◆ DOCUMENT EXCERPT
- - -

1 Introduction
2 Commonly-used penalization methods
3 Two new penalization methods
- 3.1 GMC
- 3.2 Distance penalization
4 Discussion

1 Introduction

In our first stats/ML tutorial, we discussed feature selection methods in linear regression. We talked about wrapper methods (best-subset selection, forward-stepwise selection, and backward-stepwise selection), penalization methods (the flagship example Lasso), and some practical considerations in penalization methods.

In this tutorial, we will discuss more on penalization methods. Penalization methods, also known as regularization methods, are very popular tools for feature/variable selection in statistics, machine learning and signal processing. However, its application is not restricted to feature selection. Generally speaking, it is applicable to constrained optimization problems. In this tutorial, we will introduce and compare four commonly used penalty functions and two new penalty functions in the context of linear regression. The goal of this tutorial is to give a brief introduction of different penalization methods and provide a list of tools for people to choose based on the practical need.

- - -

◆ STORED DATA
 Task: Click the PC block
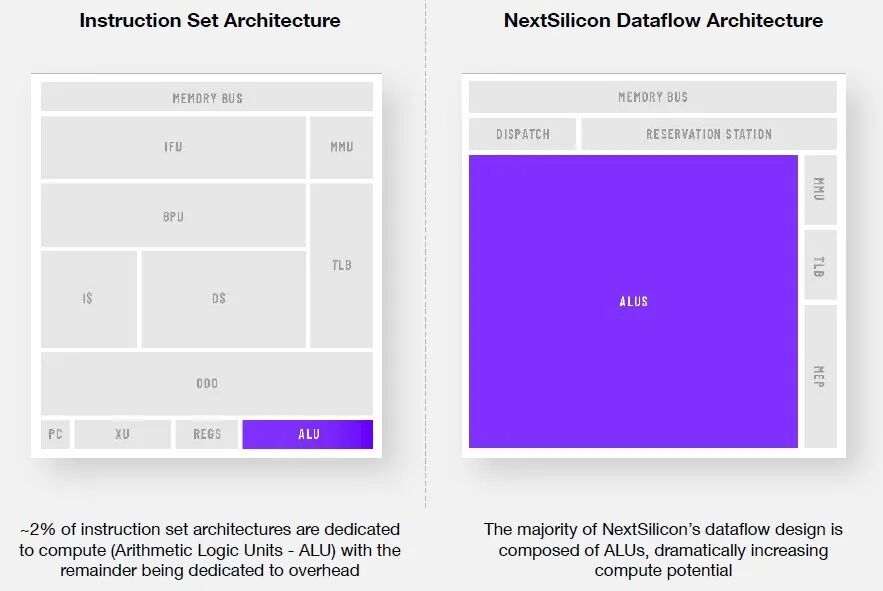tap(55, 434)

- - -

◆ PROBLEMS
1 - Extract the passage of the penalization tutorial that begins at the words "In our first" and stops after the words "in penalization methods.".
2 - List every wrapper method that the penalization tutorial names.
Rely only on the penalization tutorial to respond.

◆ SET OF ANSWERS
1 -
In our first stats/ML tutorial, we discussed feature selection methods in linear regression. We talked about wrapper methods (best-subset selection, forward-stepwise selection, and backward-stepwise selection), penalization methods (the flagship example Lasso), and some practical considerations in penalization methods.

2 -
- Best-subset selection
- Forward-stepwise selection
- Backward-stepwise selection